Exercise objective = Write out the records again, swapping "magnifier" for "magnifying glass" wherever it occurs and changing nothing else.

Supplied records =
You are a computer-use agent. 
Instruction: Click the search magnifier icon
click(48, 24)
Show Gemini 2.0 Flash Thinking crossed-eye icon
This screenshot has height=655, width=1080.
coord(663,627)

Solution to this task =
You are a computer-use agent. 
Instruction: Click the search magnifying glass icon
click(48, 24)
Show Gemini 2.0 Flash Thinking crossed-eye icon
This screenshot has height=655, width=1080.
coord(663,627)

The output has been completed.